La nouvelle réglementation issue de l’ordonnance du 23 juillet 2015 ne revient pas sur ces principes, appliquée par de nouvelles décisions

La publicité des conditions de mise en œuvre des sous-critères : principe – Cour administrative d’appel de Lyon, 17 mars 2016, Société MBH Samu, n° 15LY01116.

La Cour administrative d’appel de Lyon juge que l’acheteur aurait dû porter à la connaissance des candidats les conditions de mise en œuvre des sous-critères en tant qu’ils exerçaient une influence sur la décision finale.

D’une part, le pouvoir adjudicateur s’est référé à des éléments qui n’étaient pas mentionnés précisément dans le règlement de la consultation pour apprécier les offres. D’autre part, il a apprécié un critère relatif à la valeur technique au regard de sous-critères différents de ceux mentionnés dans le règlement de la consultation. Enfin, certains sous-critères relatifs au critère de la valeur technique ont eu d’avantage de poids que les autres.

Dans ces conditions, ces sous-critères auraient dû faire l’objet d’une mesure de publicité eu égard à leur nature et l’importance de leur pondération dans l’appréciation des offres.

Cependant, pour la Cour, ce manquement relevé dans le cadre d’un recours en contestation de la validité du contrat, en non devant le juge du référé précontractuel, ne présente pas une « particulière gravité » et ne justifie ni l’annulation, ni la résiliation du marché. Selon elle, le manquement n’affecte ni le contenu du contrat, étant entendu qu’il s’agissait d’un recours en contestation de validité du contrat et non un référé précontractuel, ni le choix de l’attributaire ou les conditions dans lesquelles la société évincée a élaboré et présenté son offre.

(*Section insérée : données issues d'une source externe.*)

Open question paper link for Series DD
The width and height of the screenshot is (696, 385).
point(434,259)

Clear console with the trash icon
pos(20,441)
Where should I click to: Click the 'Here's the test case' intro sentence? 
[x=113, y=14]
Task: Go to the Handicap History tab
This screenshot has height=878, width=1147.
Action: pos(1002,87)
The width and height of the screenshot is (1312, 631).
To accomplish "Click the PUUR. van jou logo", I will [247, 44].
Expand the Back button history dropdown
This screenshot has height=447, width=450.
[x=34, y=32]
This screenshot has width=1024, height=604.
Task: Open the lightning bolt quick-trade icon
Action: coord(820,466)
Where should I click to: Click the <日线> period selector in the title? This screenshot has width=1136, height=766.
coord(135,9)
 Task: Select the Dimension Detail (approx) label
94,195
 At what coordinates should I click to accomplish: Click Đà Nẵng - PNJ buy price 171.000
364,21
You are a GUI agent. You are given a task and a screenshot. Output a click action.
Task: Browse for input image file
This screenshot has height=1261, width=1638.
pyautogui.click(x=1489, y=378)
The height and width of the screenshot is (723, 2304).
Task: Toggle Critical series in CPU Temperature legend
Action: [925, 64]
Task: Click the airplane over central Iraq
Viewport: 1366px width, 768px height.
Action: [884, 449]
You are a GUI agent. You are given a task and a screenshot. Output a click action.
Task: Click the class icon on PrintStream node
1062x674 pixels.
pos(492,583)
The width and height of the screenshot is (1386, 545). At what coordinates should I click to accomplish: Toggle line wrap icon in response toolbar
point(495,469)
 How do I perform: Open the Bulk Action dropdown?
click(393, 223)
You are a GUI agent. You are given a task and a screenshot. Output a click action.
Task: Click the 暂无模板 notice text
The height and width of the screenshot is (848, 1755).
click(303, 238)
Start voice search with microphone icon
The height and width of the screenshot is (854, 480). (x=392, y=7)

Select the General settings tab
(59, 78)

Obligation de respecter les critères et les conditions de leur mise en œuvre définis préalablement – Cour administrative d’appel de Douai, 2 juin 2016, Communauté de communes de l’Abbevillois, n° 14DA00525

Au cas présent, pour apprécier les offres, le pouvoir adjudicateur s’était fondé sur trois critères, à savoir, le prix, la valeur technique de l’offre et le délai d’intervention. Le critère relatif à la valeur technique de l’offre comportait lui-même trois sous-critères, notés respectivement sur 5, 3 et 2 points. Pour autant, un des candidats avait reçu la note de 4,5 sur 5 alors même que le règlement de la consultation rendait impossible l’attribution d’une telle notation.

Après étude des pièces fournies, le juge des référés a jugé que l’offre de la société évincée était l’offre économiquement la plus avantageuse et a procédé à l’indemnisation de son préjudice.

Interdiction de neutraliser les critères – Cour administrative d’appel de Paris, 8 février 2016, Communes de Lognes, n° 15PA02953

Par cet arrêt, la Cour administrative d’appel de Paris rappelle que le pouvoir adjudicateur doit veiller à ne pas mettre en place des formules de notation visant à neutraliser un des critères, en l’espèce le critère du prix.

En l’occurrence, en application du règlement de la consultation, la formule appliquée au critère du prix prévoyait d’attribuer la note maximale au candidat ayant proposé le meilleur prix et une note nulle au candidat ayant proposé l’offre la plus chère, et ce quelque soit l’écart entre les prix. Or, cette formule de notation était de nature à priver de leur portée les critères de sélection et à neutraliser leur pondération dès lors que seulement deux candidatures avaient été enregistrées.

En effet, elle était susceptible de conduire à ce que la meilleure note ne soit pas attribuée à la meilleure offre ou, au regard de l’ensemble des critères pondérés, à ce que l’offre économiquement la plus avantageuse ne soit pas choisie.

Cet arrêt rappelle donc que les acheteurs sont tenus de respecter les principes de la commande publique alors même que la personne publique n’est pas tenue de rendre publique la méthode de notation (Conseil d’Etat, 31 mars 2010, Collectivité territoriale de Corse, n° 334279).